**DIRECTIONS FOR THIS TASK:** Copy the listing below verbatim, beginning with its first line and stopping after the line that contains "coord(11,198)".
===== DATA FOR THIS TASK
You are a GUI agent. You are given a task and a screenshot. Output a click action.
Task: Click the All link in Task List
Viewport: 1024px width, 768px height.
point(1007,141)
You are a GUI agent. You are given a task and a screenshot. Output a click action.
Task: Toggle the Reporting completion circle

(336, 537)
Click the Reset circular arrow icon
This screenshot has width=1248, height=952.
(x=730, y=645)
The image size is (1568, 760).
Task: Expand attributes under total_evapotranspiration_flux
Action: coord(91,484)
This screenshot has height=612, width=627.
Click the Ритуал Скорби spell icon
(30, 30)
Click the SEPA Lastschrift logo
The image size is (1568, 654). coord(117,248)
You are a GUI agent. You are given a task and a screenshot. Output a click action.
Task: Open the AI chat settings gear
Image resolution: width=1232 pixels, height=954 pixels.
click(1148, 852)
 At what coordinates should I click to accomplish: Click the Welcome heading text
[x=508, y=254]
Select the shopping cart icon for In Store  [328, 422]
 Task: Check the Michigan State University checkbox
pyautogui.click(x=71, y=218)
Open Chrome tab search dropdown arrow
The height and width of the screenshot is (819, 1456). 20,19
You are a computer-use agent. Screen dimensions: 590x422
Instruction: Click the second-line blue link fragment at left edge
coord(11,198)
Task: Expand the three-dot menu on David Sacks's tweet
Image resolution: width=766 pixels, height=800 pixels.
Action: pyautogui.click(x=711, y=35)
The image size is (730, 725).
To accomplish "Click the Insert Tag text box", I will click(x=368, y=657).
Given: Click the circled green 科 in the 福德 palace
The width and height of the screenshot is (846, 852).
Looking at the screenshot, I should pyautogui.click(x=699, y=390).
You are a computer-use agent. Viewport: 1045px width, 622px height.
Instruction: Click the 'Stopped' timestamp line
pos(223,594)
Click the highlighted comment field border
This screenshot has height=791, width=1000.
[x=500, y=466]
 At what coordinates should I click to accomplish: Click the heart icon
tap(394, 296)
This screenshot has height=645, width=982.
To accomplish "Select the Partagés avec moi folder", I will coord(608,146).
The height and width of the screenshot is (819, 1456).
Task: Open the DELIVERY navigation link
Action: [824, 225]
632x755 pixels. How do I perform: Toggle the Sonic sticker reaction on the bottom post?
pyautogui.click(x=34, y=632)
==========
**RESPONSE TO THIS TASK:**
You are a GUI agent. You are given a task and a screenshot. Output a click action.
Task: Click the All link in Task List
Viewport: 1024px width, 768px height.
point(1007,141)
You are a GUI agent. You are given a task and a screenshot. Output a click action.
Task: Toggle the Reporting completion circle

(336, 537)
Click the Reset circular arrow icon
This screenshot has width=1248, height=952.
(x=730, y=645)
The image size is (1568, 760).
Task: Expand attributes under total_evapotranspiration_flux
Action: coord(91,484)
This screenshot has height=612, width=627.
Click the Ритуал Скорби spell icon
(30, 30)
Click the SEPA Lastschrift logo
The image size is (1568, 654). coord(117,248)
You are a GUI agent. You are given a task and a screenshot. Output a click action.
Task: Open the AI chat settings gear
Image resolution: width=1232 pixels, height=954 pixels.
click(1148, 852)
 At what coordinates should I click to accomplish: Click the Welcome heading text
[x=508, y=254]
Select the shopping cart icon for In Store  [328, 422]
 Task: Check the Michigan State University checkbox
pyautogui.click(x=71, y=218)
Open Chrome tab search dropdown arrow
The height and width of the screenshot is (819, 1456). 20,19
You are a computer-use agent. Screen dimensions: 590x422
Instruction: Click the second-line blue link fragment at left edge
coord(11,198)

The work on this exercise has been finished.